TONI SCIARRETTA
Passado o pior da crise econômica, a taxa de câmbio brasileira voltou a patamares próximos aos anteriores à quebra do Lehman Brothers, e o país se vê, novamente, sem instrumento capaz de ir contra a corrente do capital internacional e de interferir de forma eficiente na trajetória de apreciação do real, segundo analistas.
Na avaliação de especialistas, o Brasil se tornou uma espécie de refém desse rearranjo global e segue de mãos atadas para impedir a redução da competitividade das exportações e promover a recuperação de setores importantes da indústria e do agronegócio afetados pela desaceleração econômica.
A apreciação do real é ditada pelo retorno do apetite por risco, que derruba a cotação internacional do dólar e eleva o preço de ações, metais, alimentos e moedas mundo afora.
A trajetória do real tornou-se tão previsível que permite a investidores estrangeiros ganhar dinheiro com facilidade em suas apostas em favor da moeda. Isso porque, além do retorno que têm aplicando em renda fixa e na Bolsa de Valores, embolsam a valorização do real.
Segundo Sidnei Nehme, diretor da corretora de câmbio NGO, a maior evidência disso é a alta de 90,34% da Bovespa em dólares, enquanto em reais a variação está ainda em 50%.
"Quando o estrangeiro entra no Brasil, ele traz dólares, converte em reais, e vai comprar Bovespa ou título de renda fixa. Qual seria o procedimento lógico dele? Deveria fazer um hedge [proteção] para anular o risco cambial. Mas ele vai no mercado futuro e aposta ainda mais na queda do dólar. Como ele sabe que, nesse segmento, o BC não tem instrumento para intervir de forma eficaz, joga gasolina na fogueira e trabalha para derrubar mais o dólar."
Na semana passada, o dólar recuou 2,31% e voltou a R$ 1,822, menor valor desde 22 de setembro. O real já subiu 27,1% neste ano, a maior alta no mundo, à frente do dólar australiano (18,4%), do peso chileno (17,4%) e do rand sul-africano (16,6%), segundo a Bloomberg.
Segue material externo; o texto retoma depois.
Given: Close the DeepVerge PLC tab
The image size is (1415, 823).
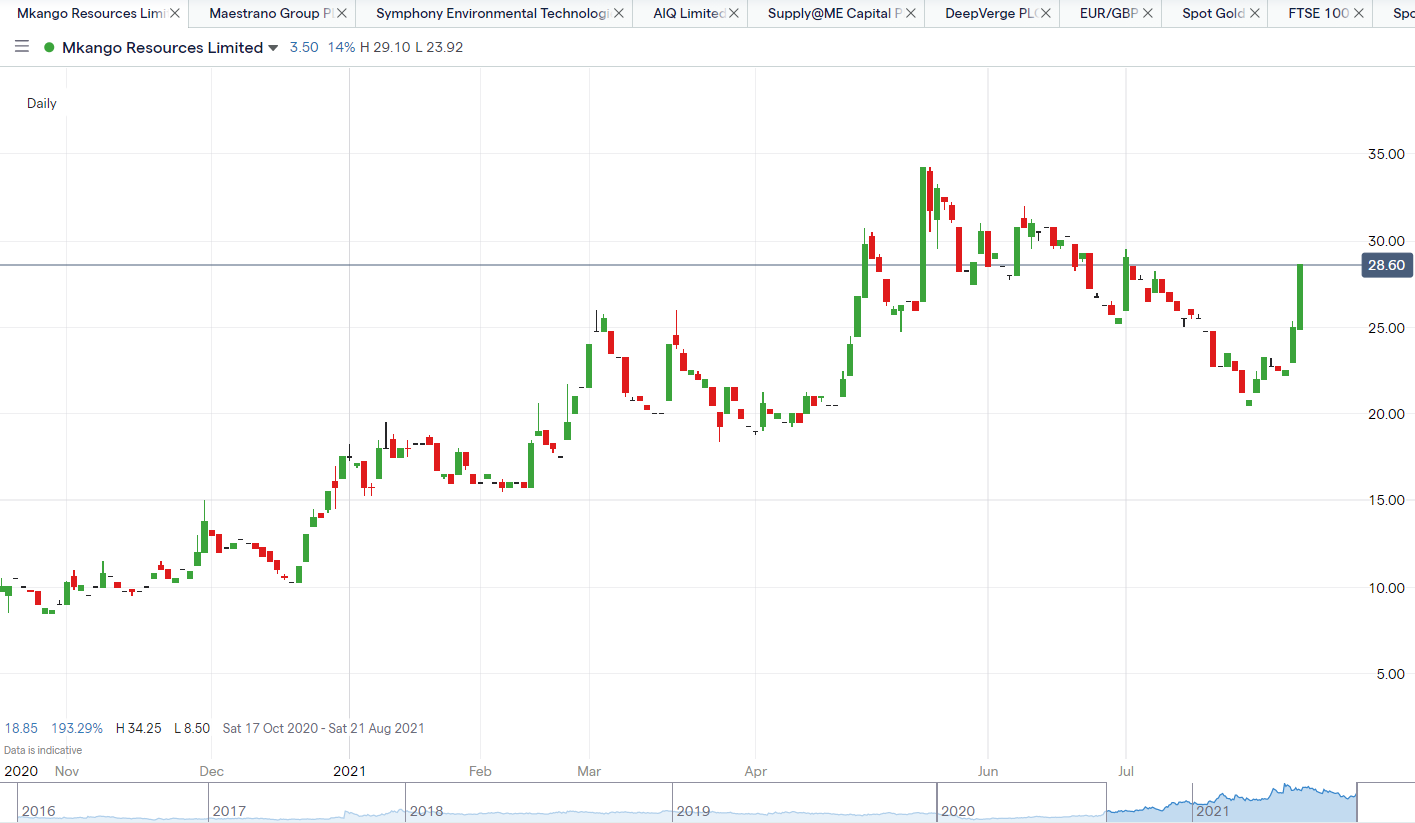Looking at the screenshot, I should pyautogui.click(x=1045, y=14).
O BC mantém inabalada a sua convicção de que a política de câmbio flutuante prescinde de influência maior nas cotações e que as eventuais intervenções visam restabelecer as condições de liquidez de mercado, evitando que movimentos bruscos prejudiquem empresas e investidores.
Para Nathan Blanche, sócio da consultoria Tendências, todas as tentativas de conter o câmbio só tiveram fôlego de curto prazo e levaram o Brasil ao desastre. "Hoje, estão pedindo recursos do governo para desvalorizar o câmbio. Em vez de atacarem o custo no Brasil, que faz com que a vida do empresário brasileiro seja um inferno, eles ficam pedindo esse guarda-chuva cambial furado."
A intervenção do BC no mercado à vista, que no mês passado comprou US$ 2,164 bilhões, pouco influenciou nas cotações. Mesmo a venda de "swap cambial reverso", instrumento que equivale à compra de dólar futuro e cria demanda pela moeda, não eleva as cotações.
"O BC parou com essa estratégia porque não adianta muito. Se faz mais, incentiva mais a apreciação do real porque dá liquidez a essa aposta. Coloca uma certeza que vai comprar. Quem vai determinar quando se deve parar é o próprio especulador, quando vê que as cotações chegaram a um patamar insustentável", disse Nehme.